10:インプレッサ。力を示せ。
そうして次の日。
俺はどこで寝てたのかって?
ベンチ。
整備士はその日で寝泊まりするときにベンチで寝泊まりするもんだ。毛布をかけて眠るのは案外床で寝るのと同じくらい心地いい。
え?結局堅い?確かに。
ちなみに作者は枕が無くても右腕を枕にするから問題ないらしい。
更にその次の日感覚がなくなった上に頭をどけたらすごい腕がしびれることが稀にあるそうな。
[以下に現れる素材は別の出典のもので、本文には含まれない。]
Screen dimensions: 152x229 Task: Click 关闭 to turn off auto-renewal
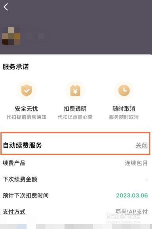[x=142, y=145]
そんなこんなで俺はそのコースへとインプレッサを運んでいた。
「ここかぁ。」
俺からすればまずインプレッサが負けることはないと思う。
国王陛下もそれくらいわかると思うんだが。
イメージが湧かなかったのだろうか。
にしても、結構複雑なコースだ。
形としてはラグナ・セカみたいだ。
というかまんまそれじゃないか?こんなものを国の郊外に置いているのか……
……嘘だろ?どんなレース好きだよ。
「馬力は320の方で十分だろう。燃費が心配だ。」
ただアスファルトがあるっていうのはどういうことなんだ?
この感じからして石油はない感じだが。そういう(アスファルト精製)技術はあるのか?
興味ある。
そして1匹と2台はスタートグリッドに並んだ。
順番はポールポジションが馬、次に魔導車、そしてインプレッサか。
初めて見たが、魔導車という割にはかなりしっかりしている。
今はとりあえずスタート位置に各車両を置いただけだからな。
ただ俺はその魔導車を見てかなり驚いた。
「なんだこりゃあ。ブレーキはないんじゃないのか!?」
魔導車にはゴムが使ってあった上に、ホイールの奥にはディスクブレーキが覗いていた。
「なんであるのに一般の物で使わないんだ?特別仕様なのか?」
その頃、ある青年が呟いた。
「なるほど。スバル・インプレッサのWRX、STI。それもバージョンⅥか。こりゃ勝ち目がなさそうだ。音からしてかなりのチューンドだろうな。」
その青年は身なりが整っていた。
まさしく貴族であろう。
「俺たちが作ったあの魔導車ですらせいぜい68馬力のトルク60kgmなんだ。にしても魔導エンジンのトルクの太さには手を焼くよ。軽自動車並みの性能でスポーツカーとやり合うのは無茶が過ぎる。」
はぁ…とため息をついて青年貴族は続ける。
「負けるな。この勝負。いくら930kgの軽量車体とはいえどな。」
「主様。そろそろお時間です。」
「そうか。それじゃあ乗り込んでくるよ、カーシャ。」
「行ってらっしゃいませ。ヒューズ・アルバート様。」
「ああ。行ってくるよ。」
レース開始まで残り数分を切った。
普通は車の中だろう。ただ、俺が想像もしてなかったことがある。
「いや……まさかさ……」
俺はコースのど真ん中に立っていた。
その隣には豪華な服に身を包んだ18歳くらいのお貴族様と騎手が立って居た。